Para René Garcías Molina, docente de Ingeniería Comercial de la Universidad Central de Chile, sede Región de Coquimbo, el modelo tradicional de turismo de verano funciona como un ciclo espasmódico. Esta concentración extrema genera distorsiones severas en las micro y pequeñas empresas: durante los meses de baja afluencia, la asfixia financiera se convierte en la norma, impidiendo cualquier posibilidad de inversión en innovación, digitalización o sostenibilidad. A esto se suma el impacto en el capital humano, donde la inestabilidad laboral se traduce en una rotación constante que destruye la productividad y desincentiva la capacitación profesional.
El costo de esta obsesión por el volumen es una factura que el territorio no puede seguir pagando. La presión sobre recursos hídricos en cuencas vulnerables, la saturación de la infraestructura urbana y el desborde de residuos son señales de alerta. Desde la economía ambiental, el diagnóstico es claro: es necesario internalizar los costos de la sobrecarga estival y abandonar la lógica de la cantidad en favor de una gobernanza basada en la capacidad de carga real del territorio.
El camino hacia la sostenibilidad exige un desacople radical: dejar de medir el éxito por el número de turistas y comenzar a valorarlo por la calidad del servicio, la experiencia y el resguardo del patrimonio natural. La reconversión es el norte. Alternativas como el astroturismo, el turismo científico, el enoturismo y las rutas culturales rurales no son simples nichos de mercado; son las llaves para distribuir la actividad económica a lo largo de los doce meses del año.

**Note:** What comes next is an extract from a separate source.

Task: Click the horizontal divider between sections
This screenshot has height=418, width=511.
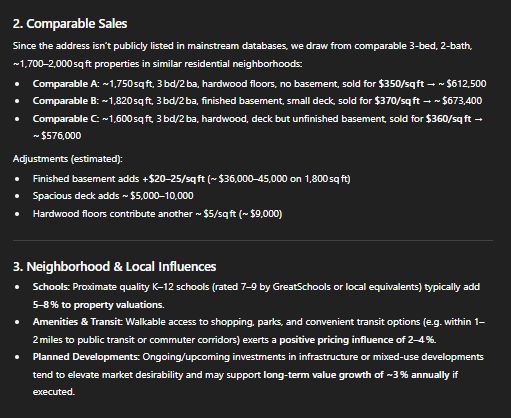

Transformar el turismo en un motor de desarrollo confiable no ocurrirá por inercia. Requiere políticas públicas que dejen de financiar la improvisación y comiencen a respaldar la diversificación y la infraestructura habilitante. El sector debe dejar de ser una apuesta estacional para convertirse en una estrategia de largo plazo. La estabilidad del empleo y la supervivencia del entorno no son metas contradictorias, sino los dos pilares sobre los cuales debe construirse la nueva economía regional. El tiempo de las soluciones de verano ha terminado; el futuro exige una planificación que trascienda el calendario.